В каждый наш визит мсье Карапет рассказывал нам о художниках, показывал их работы и объяснял технику рисования. Мы мало чего понимали в том, что он нам объяснял, и уроки эти воспринимали как данность, считая их неизменным приложением к горячему шоколаду.
— Вот покупаешь в магазине мясо, а тебе еще сверху костей накидают, — объясняла я Маньке, — такая же история и с мсье Карапетом. Попили горячего шоколада — пожалуйте послушать про Пик… Пикассу!
— Не Пикассу, а Пикасса, — поправляла меня Манька, — страшный человек, все на кубики раздробил.

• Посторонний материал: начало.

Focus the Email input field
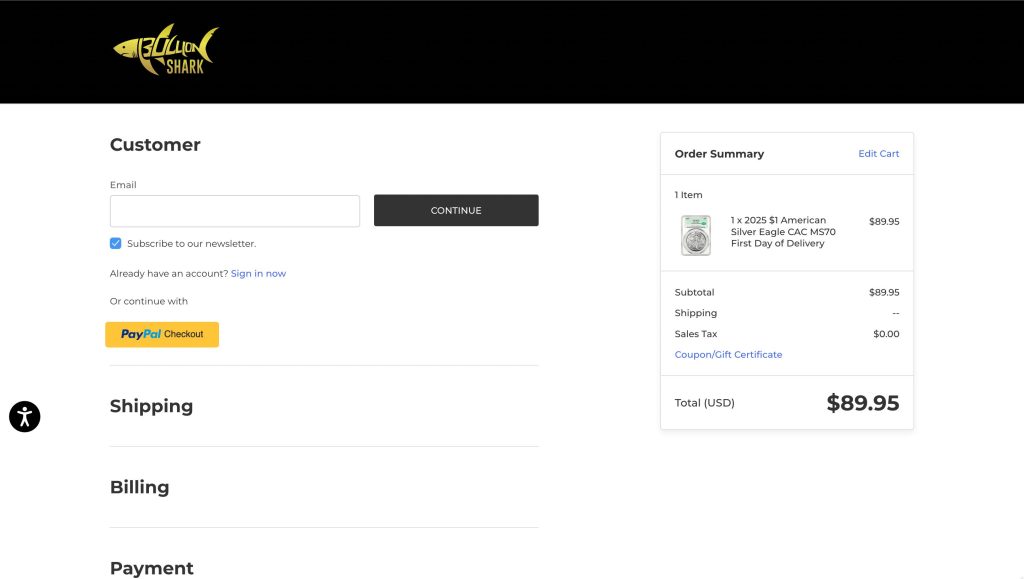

— А эта странная тетка? Как ее там, «Любительница асбеста»?
— Не говори! Какой нормальный человек станет есть асбест? — разводила руками Манька.
Модильяни нас поразил до глубины души. Сначала мсье Карапет напугал нас словом «экспрессионизм».
— Икс… чего? — шепнула мне Манька.
— Пырсонизм какой-то.
— С ума сойти!
Потом мсье Карапет показал нам голых женщин. Они лежали на кушетках и выставили на всеобщее обозрение пышные груди и треугольнички волос на срамных местах.
— Ню, — втолковывал нам мсье Карапет, — Модильяни — первый певец обнаженного женского тела. Мы с Маней усиленно отводили глаза.
— Вот что такое ню! — сконфуженно протянула я.
— Тьфу, срамотища, — рассердилась Манька.